## [Problem to solve]
Print out every record below, exactly as written.
━━━━━ Material provided ━━━━━
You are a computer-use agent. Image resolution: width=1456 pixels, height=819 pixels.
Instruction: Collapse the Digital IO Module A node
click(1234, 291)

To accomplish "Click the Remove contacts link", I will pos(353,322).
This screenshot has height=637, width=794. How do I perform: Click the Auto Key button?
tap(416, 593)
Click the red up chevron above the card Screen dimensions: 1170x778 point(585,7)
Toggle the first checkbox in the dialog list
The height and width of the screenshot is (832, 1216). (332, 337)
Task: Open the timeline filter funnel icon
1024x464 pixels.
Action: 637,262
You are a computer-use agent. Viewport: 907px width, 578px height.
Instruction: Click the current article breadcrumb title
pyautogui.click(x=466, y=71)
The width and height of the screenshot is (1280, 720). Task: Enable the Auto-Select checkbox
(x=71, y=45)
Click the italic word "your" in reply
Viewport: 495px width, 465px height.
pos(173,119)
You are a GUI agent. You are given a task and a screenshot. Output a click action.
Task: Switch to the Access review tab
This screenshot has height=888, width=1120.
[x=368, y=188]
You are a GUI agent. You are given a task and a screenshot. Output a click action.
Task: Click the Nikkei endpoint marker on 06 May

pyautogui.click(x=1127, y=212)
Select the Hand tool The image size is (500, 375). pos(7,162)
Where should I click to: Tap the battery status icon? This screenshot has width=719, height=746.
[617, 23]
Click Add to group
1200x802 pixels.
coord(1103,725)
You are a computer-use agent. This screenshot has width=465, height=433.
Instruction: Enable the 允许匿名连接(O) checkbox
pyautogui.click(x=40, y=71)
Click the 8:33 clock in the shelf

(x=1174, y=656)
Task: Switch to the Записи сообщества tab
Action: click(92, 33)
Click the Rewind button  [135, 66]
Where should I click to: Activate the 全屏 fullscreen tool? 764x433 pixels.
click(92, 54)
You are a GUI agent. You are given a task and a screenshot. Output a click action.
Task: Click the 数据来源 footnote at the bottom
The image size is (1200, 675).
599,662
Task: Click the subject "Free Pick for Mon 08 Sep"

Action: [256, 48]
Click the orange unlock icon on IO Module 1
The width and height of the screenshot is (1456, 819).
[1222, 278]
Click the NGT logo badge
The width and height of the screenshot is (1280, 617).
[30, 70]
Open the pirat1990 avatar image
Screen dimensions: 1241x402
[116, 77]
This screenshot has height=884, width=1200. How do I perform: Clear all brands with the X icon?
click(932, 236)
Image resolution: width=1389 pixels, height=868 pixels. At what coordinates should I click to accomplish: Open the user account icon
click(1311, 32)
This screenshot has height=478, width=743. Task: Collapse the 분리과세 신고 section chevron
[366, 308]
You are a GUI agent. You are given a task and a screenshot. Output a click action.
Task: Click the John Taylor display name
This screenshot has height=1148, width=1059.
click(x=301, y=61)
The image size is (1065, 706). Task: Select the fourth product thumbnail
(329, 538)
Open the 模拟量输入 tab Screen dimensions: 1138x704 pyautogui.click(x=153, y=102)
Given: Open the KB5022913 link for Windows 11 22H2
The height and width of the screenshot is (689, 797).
━━━━━
## [Exercise result]
You are a computer-use agent. Image resolution: width=1456 pixels, height=819 pixels.
Instruction: Collapse the Digital IO Module A node
click(1234, 291)

To accomplish "Click the Remove contacts link", I will pos(353,322).
This screenshot has height=637, width=794. How do I perform: Click the Auto Key button?
tap(416, 593)
Click the red up chevron above the card Screen dimensions: 1170x778 point(585,7)
Toggle the first checkbox in the dialog list
The height and width of the screenshot is (832, 1216). (332, 337)
Task: Open the timeline filter funnel icon
1024x464 pixels.
Action: 637,262
You are a computer-use agent. Viewport: 907px width, 578px height.
Instruction: Click the current article breadcrumb title
pyautogui.click(x=466, y=71)
The width and height of the screenshot is (1280, 720). Task: Enable the Auto-Select checkbox
(x=71, y=45)
Click the italic word "your" in reply
Viewport: 495px width, 465px height.
pos(173,119)
You are a GUI agent. You are given a task and a screenshot. Output a click action.
Task: Switch to the Access review tab
This screenshot has height=888, width=1120.
[x=368, y=188]
You are a GUI agent. You are given a task and a screenshot. Output a click action.
Task: Click the Nikkei endpoint marker on 06 May

pyautogui.click(x=1127, y=212)
Select the Hand tool The image size is (500, 375). pos(7,162)
Where should I click to: Tap the battery status icon? This screenshot has width=719, height=746.
[617, 23]
Click Add to group
1200x802 pixels.
coord(1103,725)
You are a computer-use agent. This screenshot has width=465, height=433.
Instruction: Enable the 允许匿名连接(O) checkbox
pyautogui.click(x=40, y=71)
Click the 8:33 clock in the shelf

(x=1174, y=656)
Task: Switch to the Записи сообщества tab
Action: click(92, 33)
Click the Rewind button  [135, 66]
Where should I click to: Activate the 全屏 fullscreen tool? 764x433 pixels.
click(92, 54)
You are a GUI agent. You are given a task and a screenshot. Output a click action.
Task: Click the 数据来源 footnote at the bottom
The image size is (1200, 675).
599,662
Task: Click the subject "Free Pick for Mon 08 Sep"

Action: [256, 48]
Click the orange unlock icon on IO Module 1
The width and height of the screenshot is (1456, 819).
[1222, 278]
Click the NGT logo badge
The width and height of the screenshot is (1280, 617).
[30, 70]
Open the pirat1990 avatar image
Screen dimensions: 1241x402
[116, 77]
This screenshot has height=884, width=1200. How do I perform: Clear all brands with the X icon?
click(932, 236)
Image resolution: width=1389 pixels, height=868 pixels. At what coordinates should I click to accomplish: Open the user account icon
click(1311, 32)
This screenshot has height=478, width=743. Task: Collapse the 분리과세 신고 section chevron
[366, 308]
You are a GUI agent. You are given a task and a screenshot. Output a click action.
Task: Click the John Taylor display name
This screenshot has height=1148, width=1059.
click(x=301, y=61)
The image size is (1065, 706). Task: Select the fourth product thumbnail
(329, 538)
Open the 模拟量输入 tab Screen dimensions: 1138x704 pyautogui.click(x=153, y=102)
Given: Open the KB5022913 link for Windows 11 22H2
The height and width of the screenshot is (689, 797).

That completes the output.